What’s a Rich Text element?

A rich text element can be used with static or dynamic content. For static content, just drop it into any page and begin editing. For dynamic content, add a rich text field to any collection and then connect a rich text element to that field in the settings panel. Voila!

What’s a Rich Text element?

A rich text element can be used with static or dynamic content. For static content, just drop it into any page and begin editing. For dynamic content, add a rich text field to any collection and then connect a rich text element to that field in the settings panel. Voila!

  • sgsgdsg
  • sgdsgsgdsg
  1. sgsgdsg
  2. sgdsgsgdsg
What’s a Rich Text element?
The rich text element allows you to create and format headings, paragraphs, blockquotes, images, and video all in one place instead of having to add and format them individually. Just double-click and easily create content.

Vivamus suscipit tortor eget felis porttitor volutpat. Pellentesque in ipsum id orci porta dapibus

A rich text element can be used with static or dynamic content. For static content, just drop it into any page and begin editing. For dynamic content, add a rich text field to any collection and then connect a rich text element to that field in the settings panel. Voila!

How to customize formatting for each rich text

1.

Headings, paragraphs, blockquotes, figures, images, and figure captions can all be styled after a class is added to the rich text element using the "When inside of" nested selector system.

The Nemedio Blog:  Demystifying Compliance

your guide to product development and compliance for medical technology

What is a Culture of Quality?

May 2, 2022

Most companies that form with the intention to create a regulated device or decide to pivot to a regulated device realize that sooner or later, a quality system really is necessary. The common path takes them to a consultant or a new hire who will wave the magic wand and they will have a quality system worthy of the FDA or other regulators.
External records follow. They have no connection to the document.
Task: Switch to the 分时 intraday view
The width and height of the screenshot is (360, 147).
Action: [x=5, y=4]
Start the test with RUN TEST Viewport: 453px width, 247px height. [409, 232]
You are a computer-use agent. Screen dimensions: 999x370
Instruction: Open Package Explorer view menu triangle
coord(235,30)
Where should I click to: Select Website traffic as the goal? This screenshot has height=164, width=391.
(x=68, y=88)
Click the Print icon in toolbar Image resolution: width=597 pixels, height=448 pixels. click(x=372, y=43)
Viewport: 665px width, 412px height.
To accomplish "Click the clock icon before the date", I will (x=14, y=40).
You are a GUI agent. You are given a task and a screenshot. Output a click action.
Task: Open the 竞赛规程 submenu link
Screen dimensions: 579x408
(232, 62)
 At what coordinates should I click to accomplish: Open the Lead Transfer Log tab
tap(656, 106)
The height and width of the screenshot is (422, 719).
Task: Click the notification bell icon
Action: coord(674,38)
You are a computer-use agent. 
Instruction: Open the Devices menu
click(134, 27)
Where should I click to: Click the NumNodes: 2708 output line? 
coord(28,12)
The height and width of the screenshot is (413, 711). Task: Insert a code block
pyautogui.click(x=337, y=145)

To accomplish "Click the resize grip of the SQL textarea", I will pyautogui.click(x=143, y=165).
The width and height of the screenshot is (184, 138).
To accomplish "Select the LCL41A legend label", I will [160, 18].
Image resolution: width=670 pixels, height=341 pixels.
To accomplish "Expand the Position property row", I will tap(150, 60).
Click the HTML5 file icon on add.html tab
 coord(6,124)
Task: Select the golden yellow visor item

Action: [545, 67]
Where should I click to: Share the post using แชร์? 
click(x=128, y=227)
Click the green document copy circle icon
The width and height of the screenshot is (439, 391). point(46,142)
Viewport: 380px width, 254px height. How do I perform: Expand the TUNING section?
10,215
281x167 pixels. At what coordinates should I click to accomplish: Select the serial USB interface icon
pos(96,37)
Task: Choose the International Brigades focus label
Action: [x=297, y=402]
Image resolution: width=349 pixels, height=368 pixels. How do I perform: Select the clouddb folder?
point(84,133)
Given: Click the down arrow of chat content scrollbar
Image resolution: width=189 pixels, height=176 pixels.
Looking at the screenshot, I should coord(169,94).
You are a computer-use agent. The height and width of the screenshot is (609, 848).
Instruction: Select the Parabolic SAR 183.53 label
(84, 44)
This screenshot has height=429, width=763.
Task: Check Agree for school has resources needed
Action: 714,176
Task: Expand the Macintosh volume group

Once they pay the hefty prices and get their quality system set up, it’s time to place it on a high shelf, check the box, and forget about it until they need to retrieve it for the audits. 

Well, that was a nice scenario but now that the dream is over, let’s discuss what the reality should be. A quality system and the supporting paperwork is not just a check in the box to satisfy the authorities. In fact, the quality system paperwork is just a documentation of the culture of a company to show that they understand how to ideate, design, manufacture, and keep track of their products in a way that can be safe and effective. 

Sure, you probably make safe products, but how would you hire a new employee and show them the ropes without having to spend hours and hours downloading all your best practices? How would they know how to design with the constraints they must observe? These all need a place to be housed so everyone working in the company is aware of the best practices, in this case dictated by the regulatory body more than the company’s preference. 

If you are a software only company, don’t think this doesn’t apply to you. In fact, the lean or agile systems of code, debug, launch then observe is the opposite of what a regulated medical device should do. 

A quality culture dictates the mindset to outline what you intend to do before you set out to design. What do you want to make and what are the critical features of the final product? Once you determine it, what are some of the risks associated with each item, what can go wrong? When small or big issues arise, how do you plan to prevent that from happening? All of this is probably very familiar to an engineer, but creating documents to support these is not the dream of an engineer when they are looking to start their career. A well-structured system makes the pain points disappear, so engineers can contribute to a quality system fast -that is the golden ticket.

RELATED

Chat with an Expert

Stuck on a particular problem? Speak with an expert to get your questions answered.